Step 1: Set Your Boundaries
Never type a vague phrase like “Give me papers on machine learning.” You will get thousands of generic results. Decide on three rules before you start:
- The Timeframe: Limit your search window (like the last 5 years for tech, or 10 years for medical data).
- The Study Type: Specify the exact style of paper you want, such as randomized controlled trials or systematic reviews.
- The Specific Outcome: Know exactly what metric or result you are trying to measure.
Step 2: Use a Structured Prompt
ScholarAI works best when you give it a clear framework. Use this exact prompt to get highly relevant, real papers:
Copy and Paste This Prompt:
“Search for peer-reviewed journal articles published between [Year] and [Year] focusing on [Your Topic]. The studies must analyze the impact of [Variable A] on [Variable B]. Do not include opinion pieces, non-peer-reviewed pre-prints, or unverified conference abstracts. Return the results in a list featuring the Title, Authors, Publication Year, Journal Name, and valid DOI.”
Step 3: Map the Citation Graph
Once the tool gives you a great foundational paper, do not stop there.

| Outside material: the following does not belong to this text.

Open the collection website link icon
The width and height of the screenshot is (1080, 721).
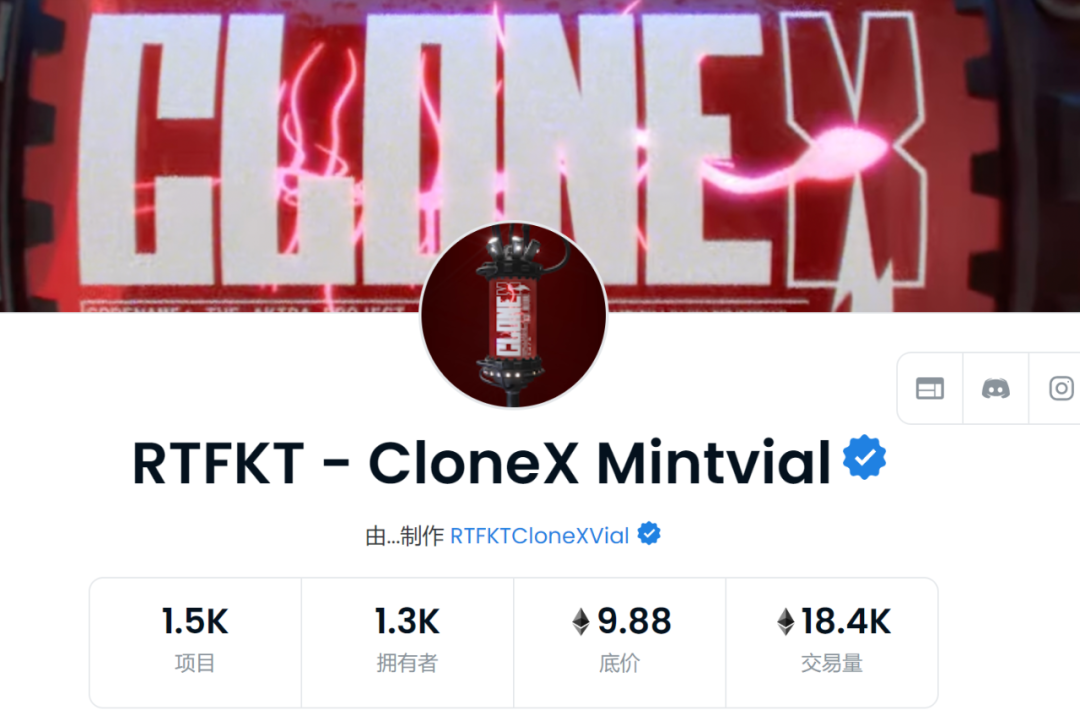(x=929, y=389)
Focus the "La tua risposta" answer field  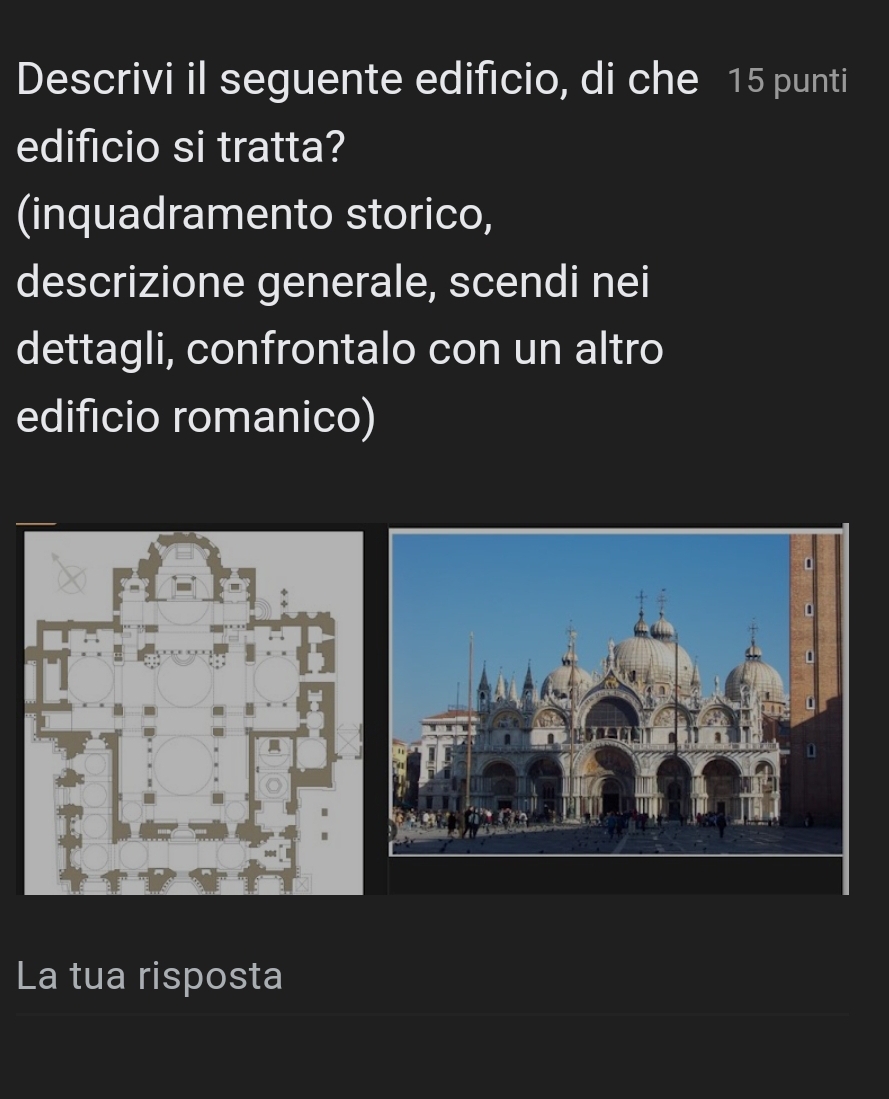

Ask a follow-up question to find similar research:
“Identify the top 5 most highly cited papers that build directly on the methodology used in the first study.”
This lets you map out an entire web of research in minutes instead of spending days clicking through links manually.

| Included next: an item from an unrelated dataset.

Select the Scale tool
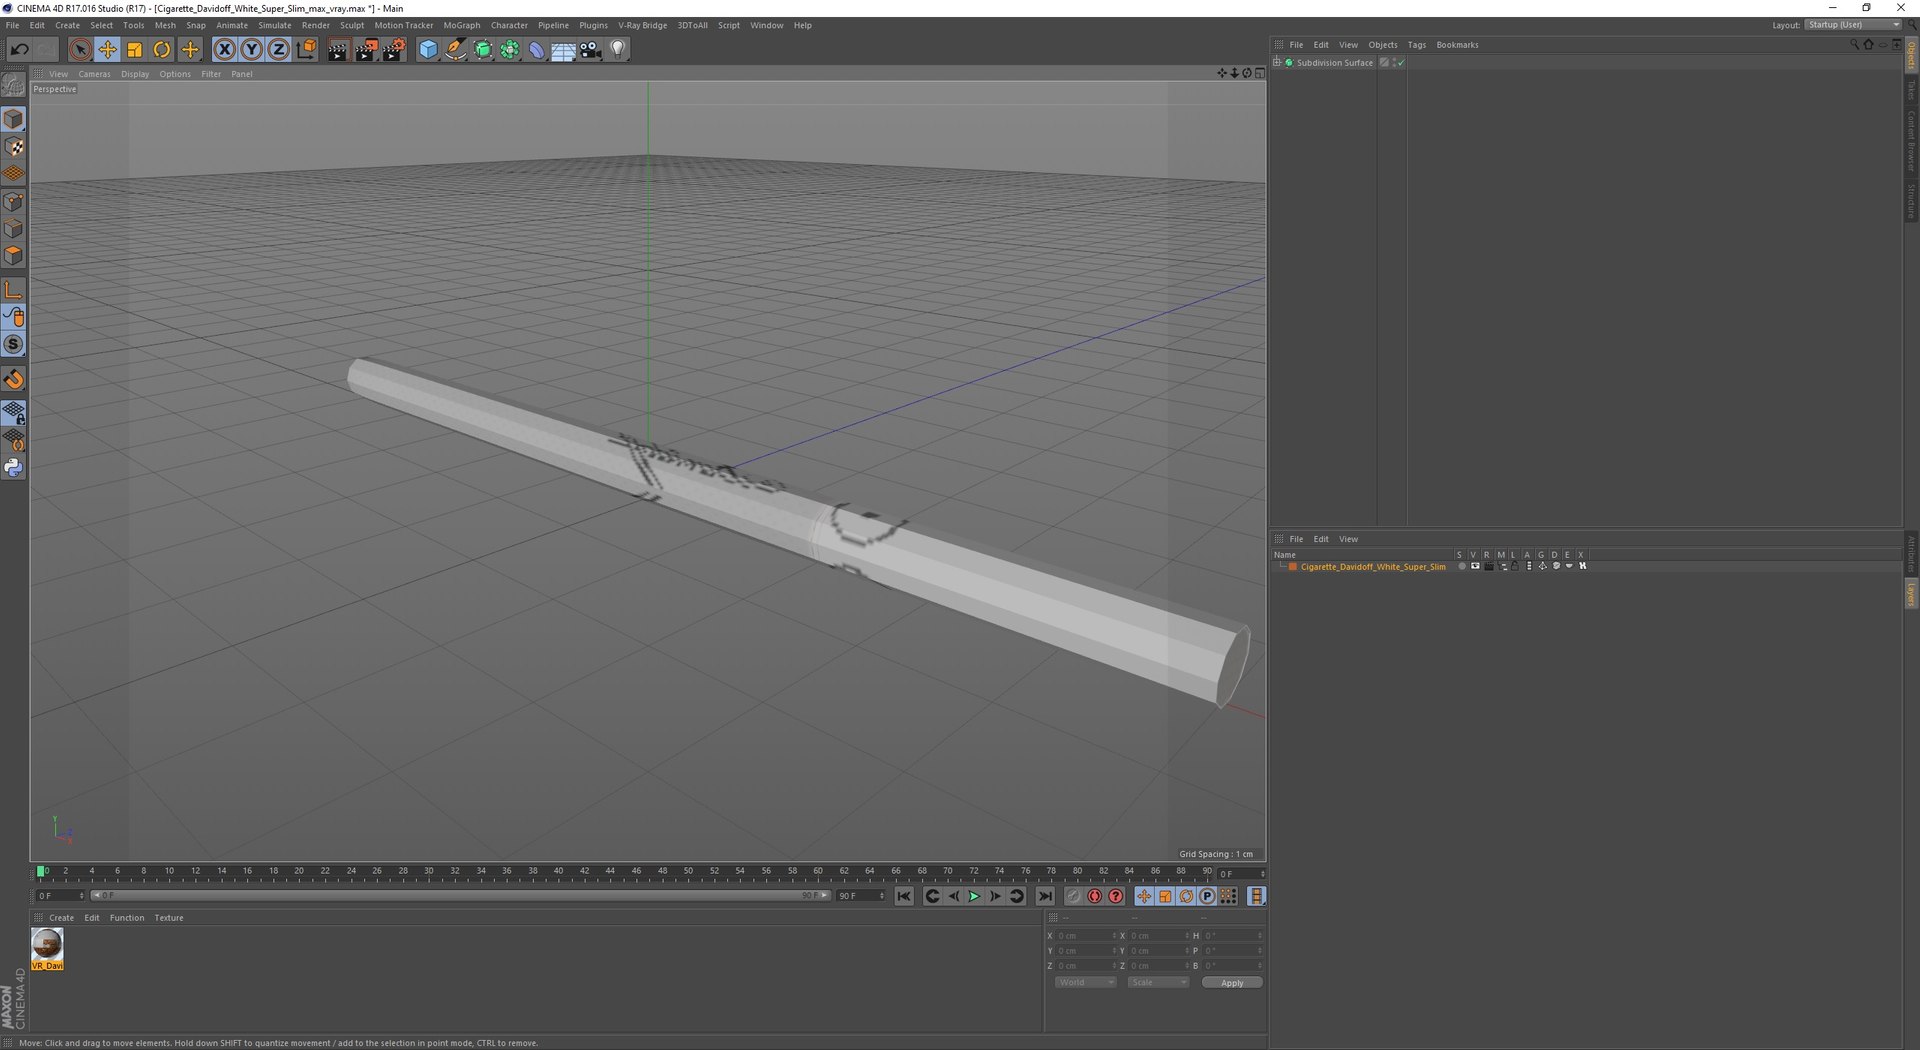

Watch Out for the “Pre-print” Trap
Here is a major trap that most generic guides completely ignore: ScholarAI pulls data from major open-access repositories, including platforms like arXiv, bioRxiv, and medRxiv.
While these platforms host great, cutting-edge science, many of the papers on them have not been peer-reviewed yet. If you accidentally cite an unreviewed paper in a major thesis or journal submission, your credibility will take a massive hit.
To protect yourself, run this exact follow-up prompt immediately after ScholarAI gives you a list of sources:
Copy and Paste This Verification Prompt:
“Cross-reference the journal names of the sources listed above with the Scimago Journal & Country Rank (SJR) database. Filter out any papers that are currently in a pre-print state or published in unindexed journals. Confirm which of these papers are published in Q1 or Q2 ranked peer-reviewed journals.”
This extra step forces the AI to check the actual reputation of the publishing journal, ensuring your sources hold up to strict academic standards.
4. Q&A Section
Is ScholarAI better than Google Scholar?
It is faster, but not necessarily better. Google Scholar has a larger index, but you have to do all the reading and filtering yourself. ScholarAI acts like an assistant that searches the database, reads the abstracts, and summarizes the findings for you.
Does ScholarAI make up fake citations?
No. Unlike standard ChatGPT, ScholarAI is hardwired to a database of real research documents. However, it can sometimes misinterpret what a paper says if your prompt is too vague, so always double-check the abstract before citing it.
How do I export ScholarAI citations to Zotero or Mendeley?
When ScholarAI lists your sources, it includes a Digital Object Identifier (DOI) link for each paper. You can copy these DOIs and paste them directly into Zotero or Mendeley using the “Add Item by Identifier” magic wand tool to import the full citation instantly.